Set of tasks:
1 - Reproduce the part of the ICT chapter opening that opens with the words containing "In this first" and closes with "qualified teacher status.".
2 - Summarize the ICT chapter opening in two sentences.

Text extract:
•••••
1ICT in Secondary Education

In this first chapter, you are introduced to the role of ICT (Information and Communication Technology) as a tool for teachers and pupils as well as a subject of study. You are provided with examples of the use of ICT, by teachers and pupils, as a resource for teaching, learning, assessment and management. An outline explanation of the standards for qualified teacher status in the UK is given, and you will examine the place of ICT in both the knowledge and the skills required to meet those standards. Guidance on how to use this book is provided, together with other higher education (HE) sessions and school-based activities, in order to reach and surpass the standards for qualified teacher status.

What is ICT?

The term ICT covers all aspects of computers, networks (including the Internet) and certain other devices with information storage and processing capacity such as calculators, mobile phones and automatic control devices. The common factors here are that the devices process, store or communicate information, and that they are digital – that is, they handle information by representing it in terms of discrete symbols. This gives them massive information handling power in relation to their size and energy consumed, compared with older analogue technologies such as radio and TV, audio and video recording, and traditional telephones. The term has also been used (TTA, 1998) to cover these older media, and the distinction between computing and other resources is becoming blurred as digital technology increasingly pervades our lives. The important thing is what the technology can do, not how it works, but there are a number of general concepts concerning digital technology that you will need to understand in order to use ICT most effectively in teaching your subject. Chapters 2 and 3explore these in some detail, and Chapter 12 considers some implications of future technology, whilst the rest of this guide focuses on the use of ICT in teaching.

ICT resources

ICT resources can be broadly classified as:
hardware – the equipment, such as a PC or interactive whiteboard;
software – the stored instructions which enable the hardware to operate automatically, together with the information that it stores and processes, such as a word processing program and the documents produced using it;
media – the materials that carry data and programs, such as floppy or hard disks;
services – combinations of hardware, software and human resources that enable users to achieve more than they could with hardware and software alone, such as the Internet.
•••••
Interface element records
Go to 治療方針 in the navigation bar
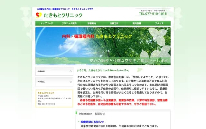 [114, 24]
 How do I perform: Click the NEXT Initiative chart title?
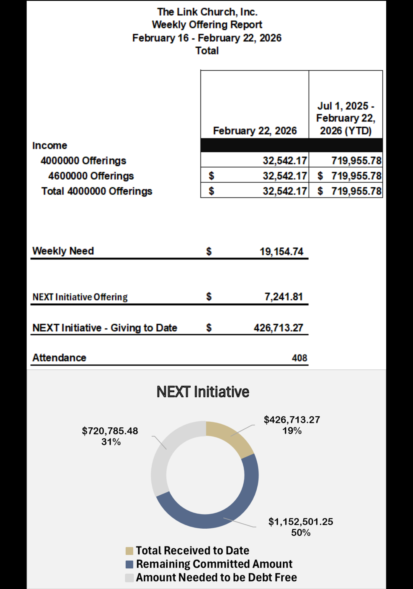click(203, 392)

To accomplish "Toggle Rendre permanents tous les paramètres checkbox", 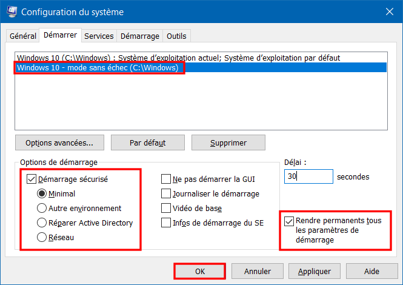I will click(289, 221).
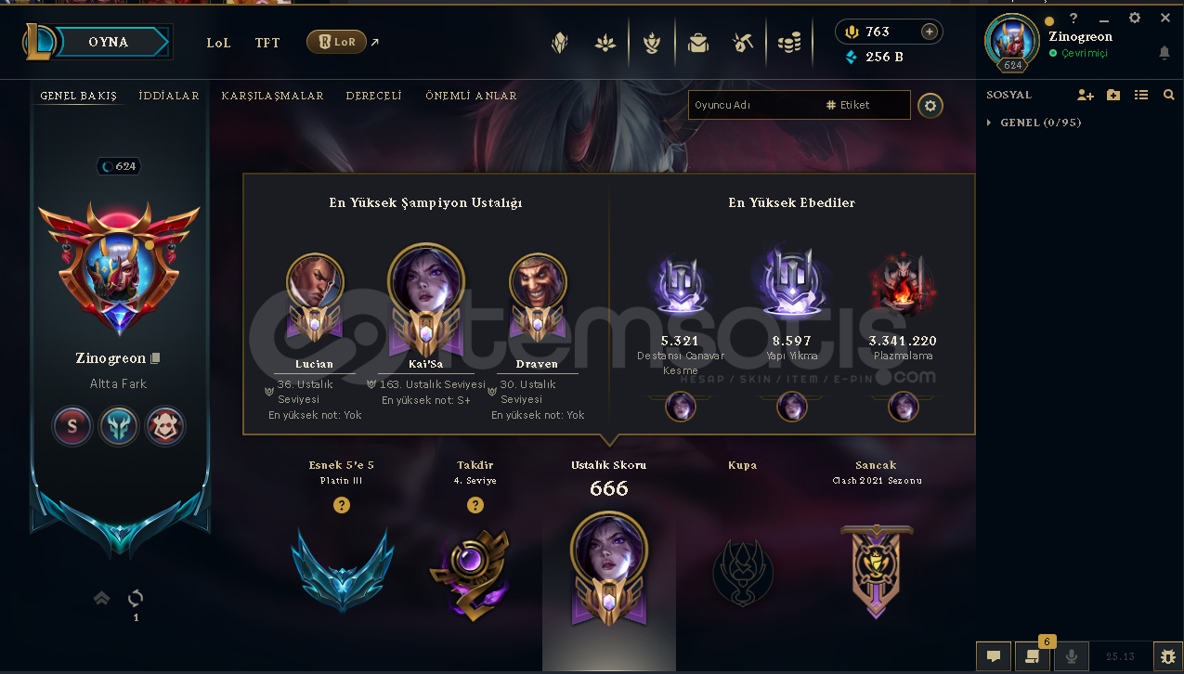The height and width of the screenshot is (674, 1184).
Task: Open the Collection backpack icon
Action: pos(698,43)
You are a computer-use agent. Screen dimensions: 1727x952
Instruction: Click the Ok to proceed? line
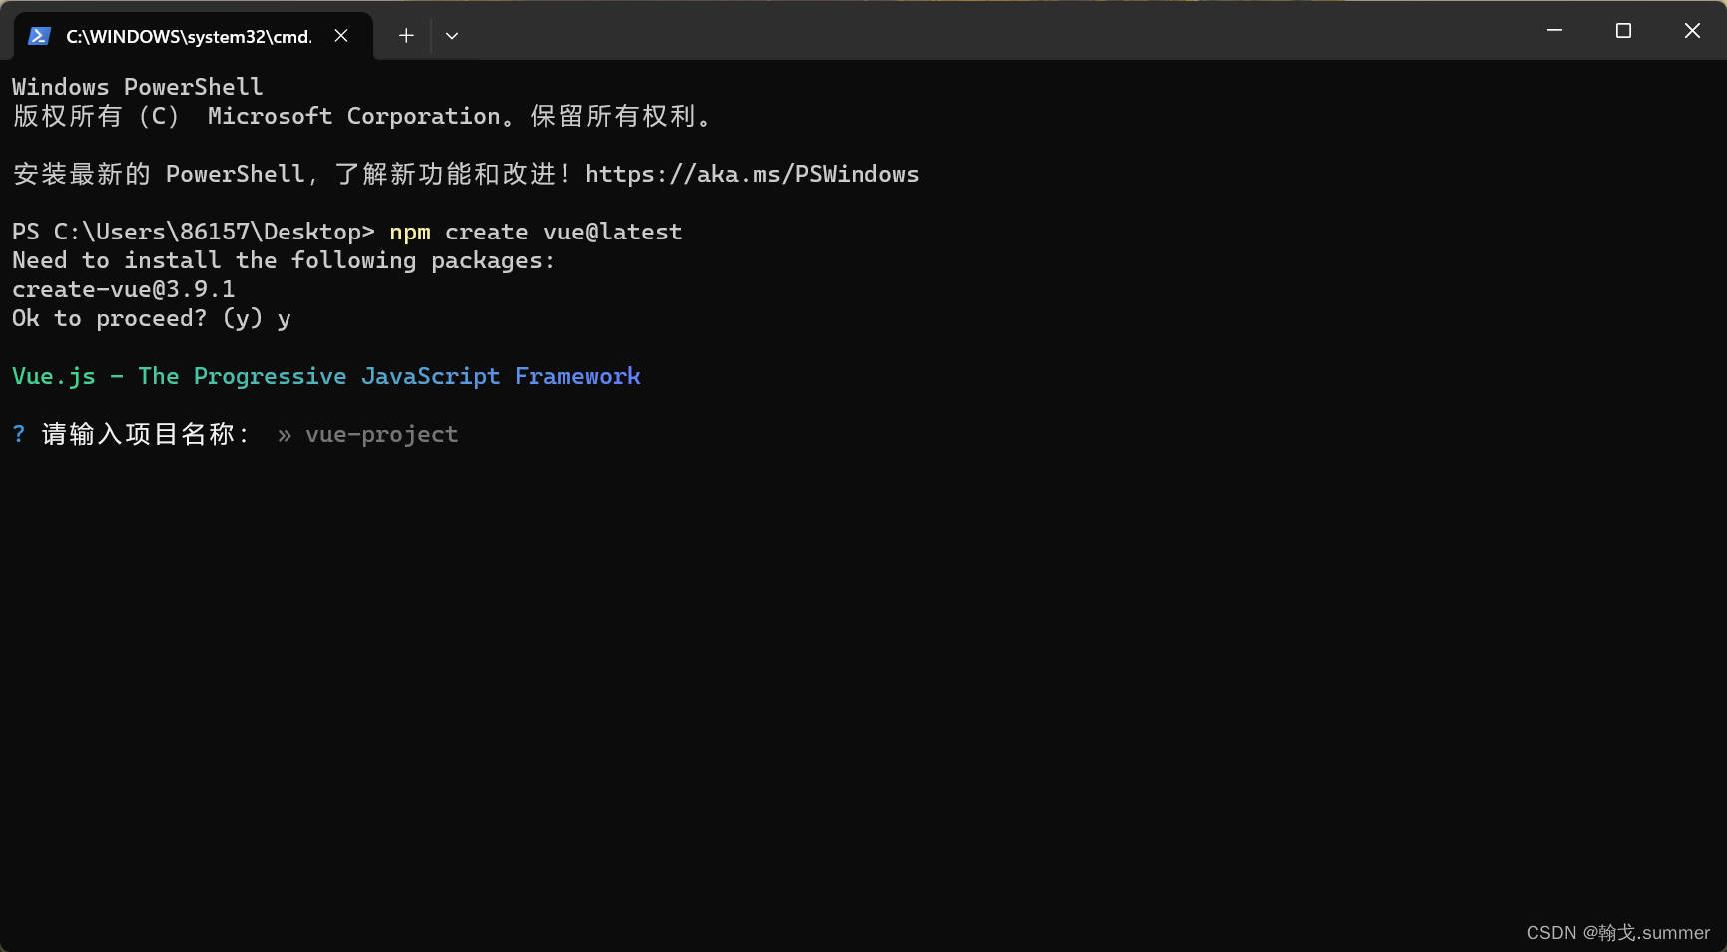click(x=151, y=319)
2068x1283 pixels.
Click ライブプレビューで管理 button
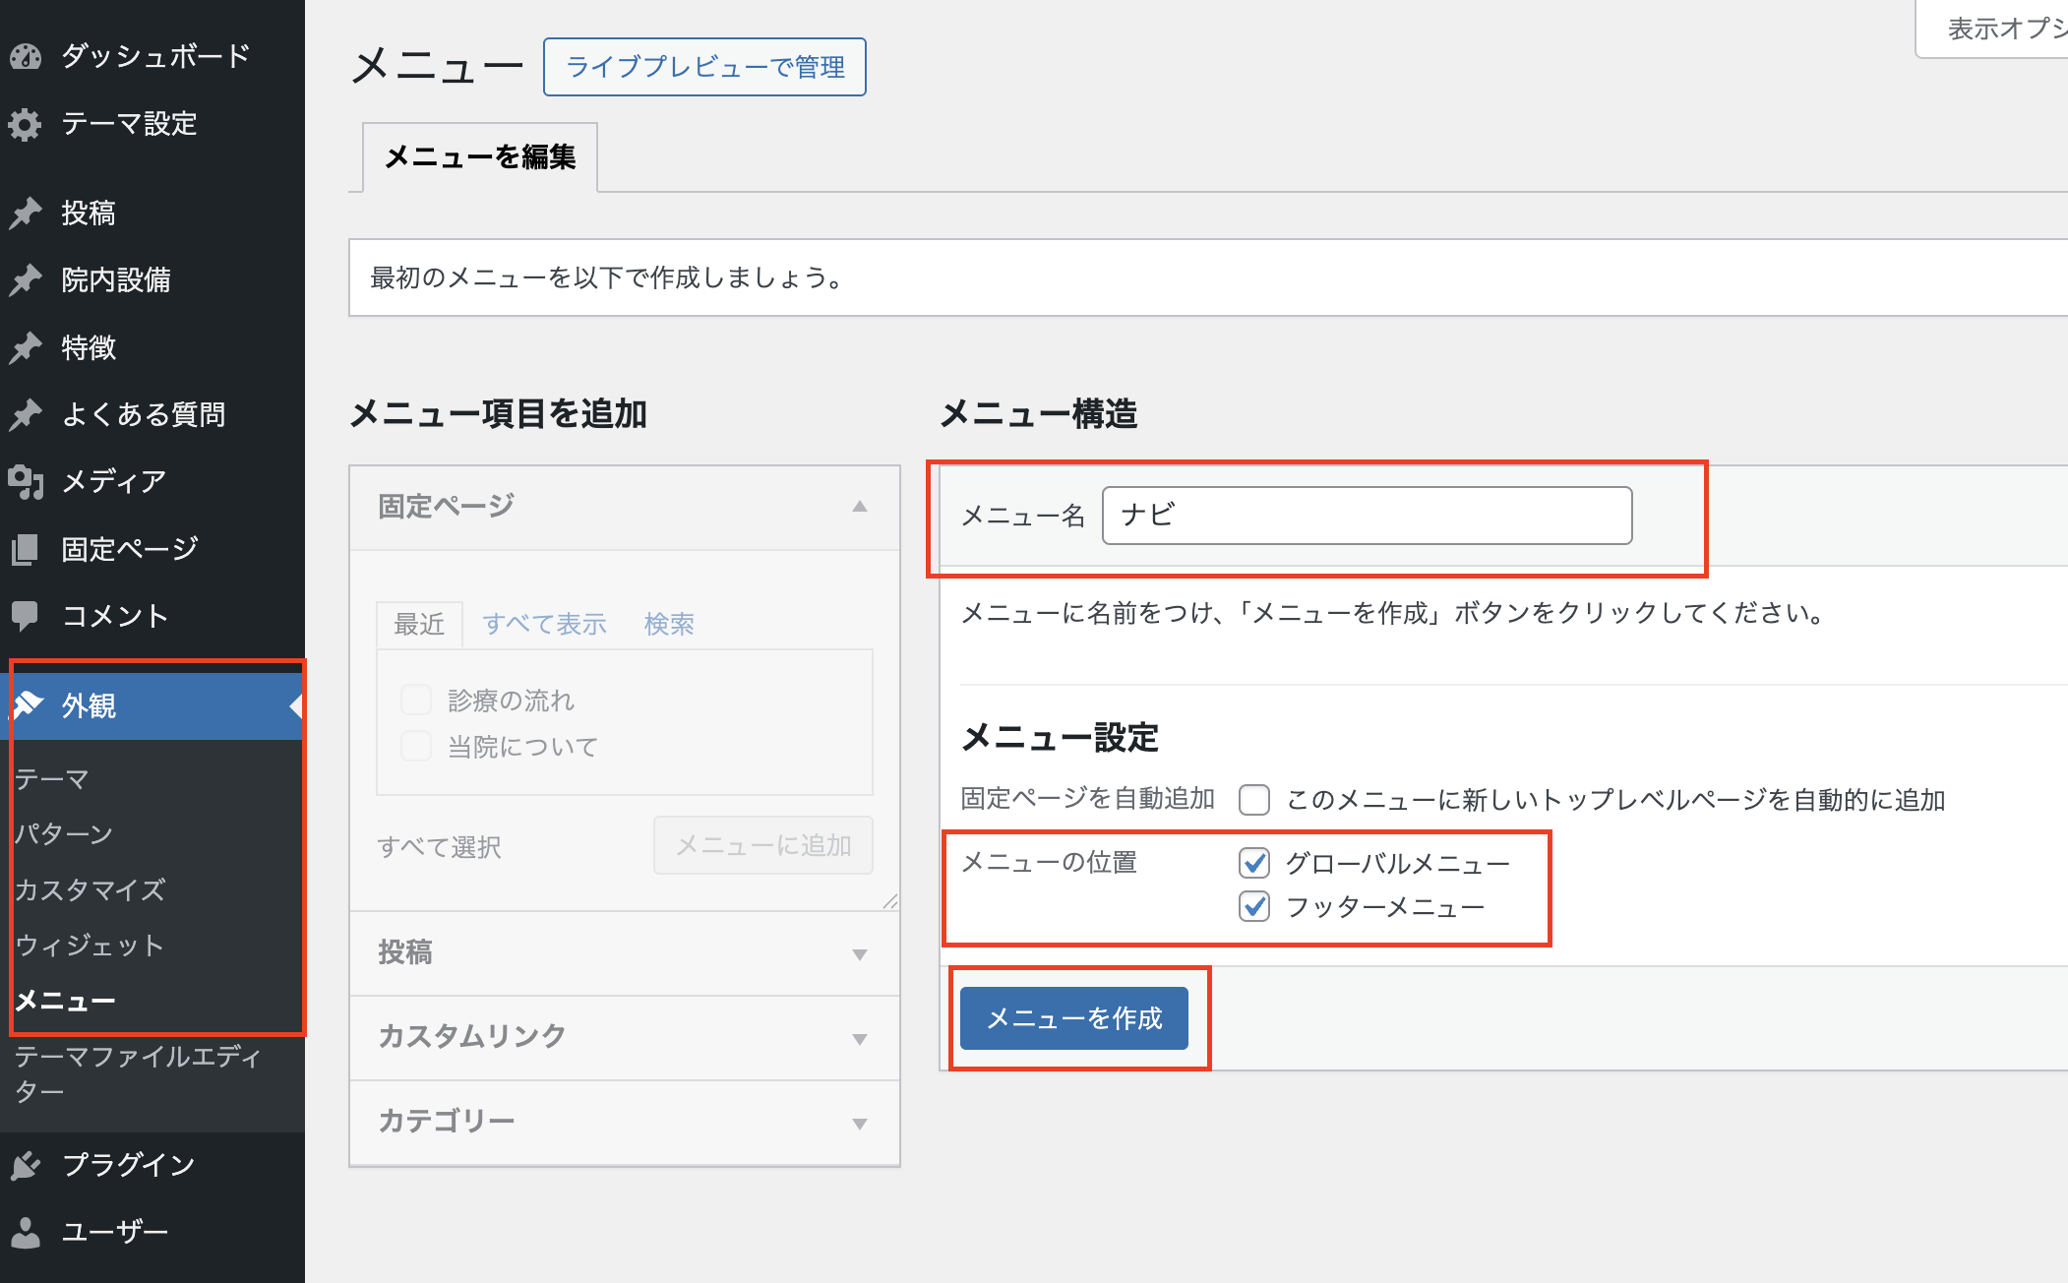point(704,67)
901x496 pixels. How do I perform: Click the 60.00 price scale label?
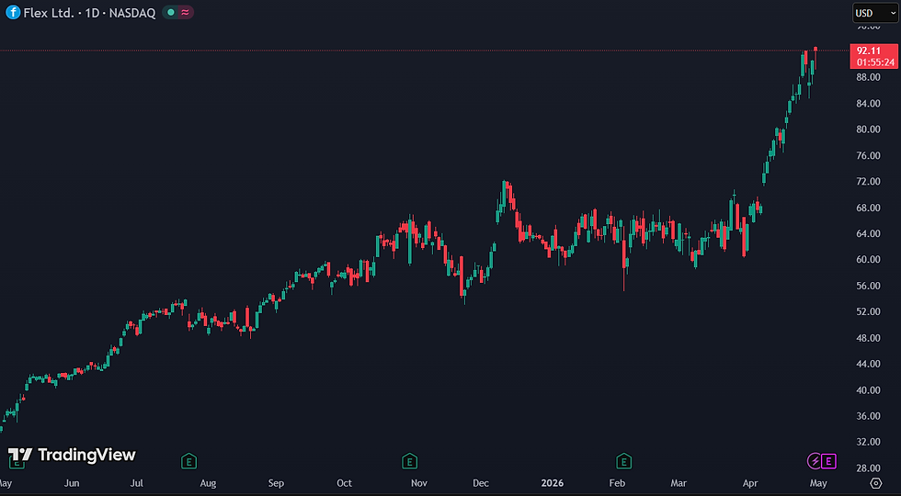(x=868, y=259)
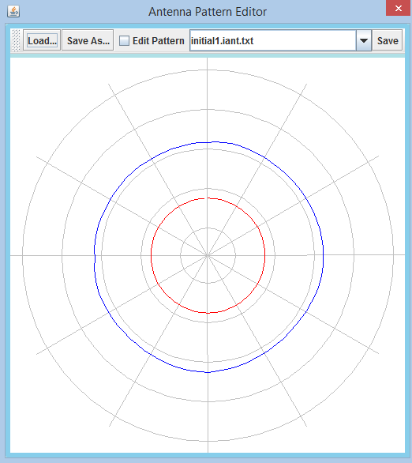Close the Antenna Pattern Editor window
Screen dimensions: 412x463
(x=399, y=8)
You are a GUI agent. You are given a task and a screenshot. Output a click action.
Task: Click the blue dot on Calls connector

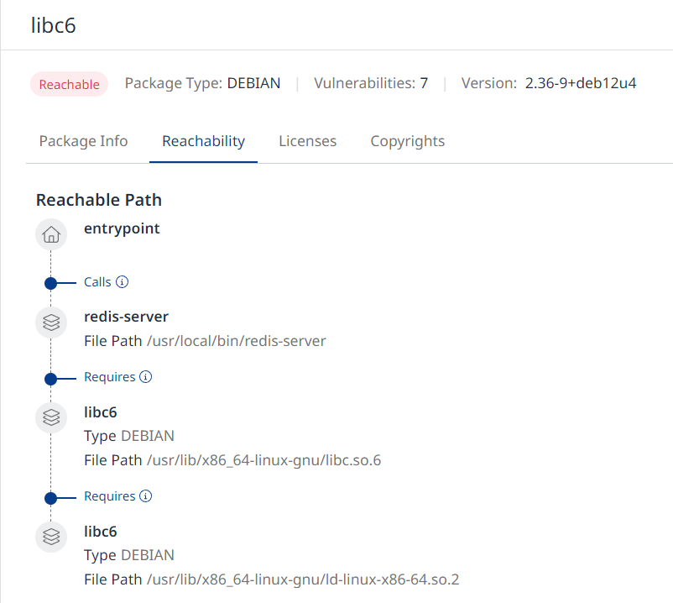(x=50, y=283)
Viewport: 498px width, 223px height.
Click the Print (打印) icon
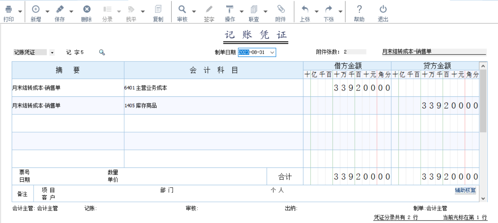[9, 10]
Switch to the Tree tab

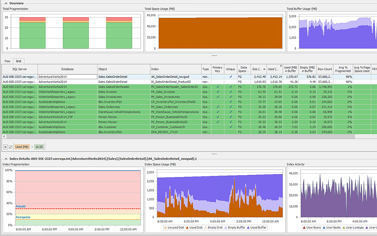coord(7,61)
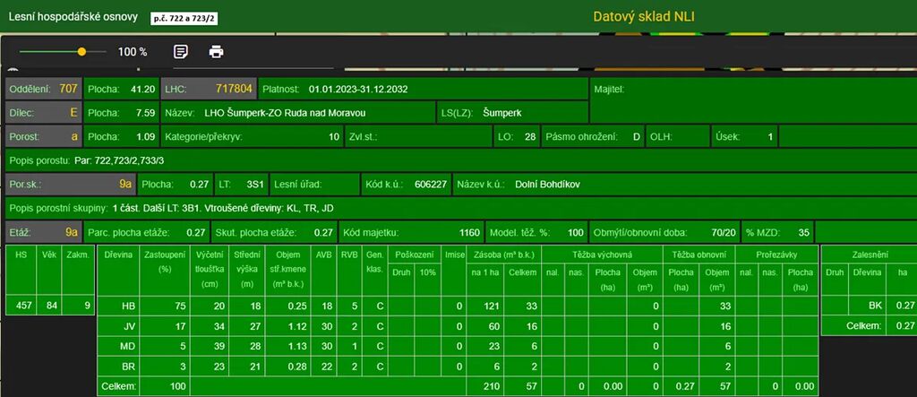Select the HB row in Dřevina table
917x397 pixels.
[x=129, y=306]
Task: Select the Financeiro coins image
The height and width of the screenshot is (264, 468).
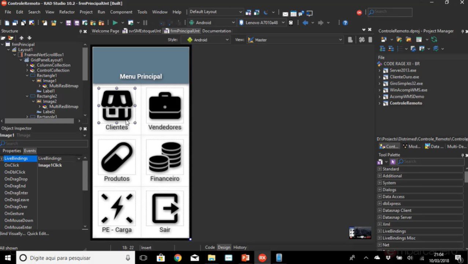Action: [x=165, y=157]
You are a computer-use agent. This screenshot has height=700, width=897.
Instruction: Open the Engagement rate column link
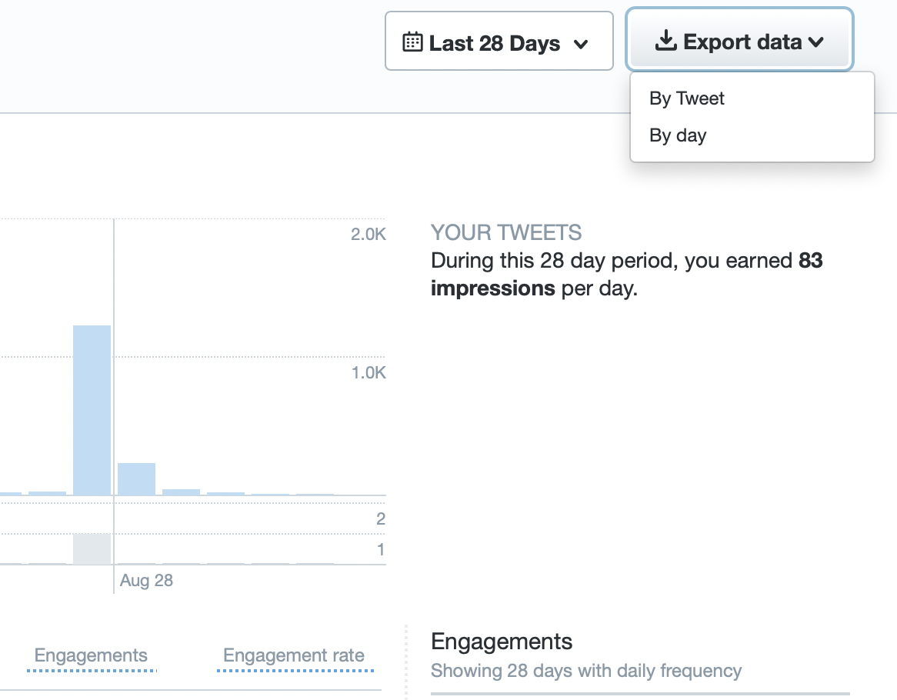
•••••
Results:
1 -
In this first chapter, you are introduced to the role of ICT (Information and Communication Technology) as a tool for teachers and pupils as well as a subject of study. You are provided with examples of the use of ICT, by teachers and pupils, as a resource for teaching, learning, assessment and management. An outline explanation of the standards for qualified teacher status in the UK is given, and you will examine the place of ICT in both the knowledge and the skills required to meet those standards. Guidance on how to use this book is provided, together with other higher education (HE) sessions and school-based activities, in order to reach and surpass the standards for qualified teacher status.

2 - The chapter introduces ICT as both a tool for teachers and pupils and a subject of study, and it examines its place in the UK standards for qualified teacher status. It describes ICT as digital devices that process, store or communicate information, such as computers, networks, calculators and mobile phones, and it sorts ICT resources into hardware, software, media and services.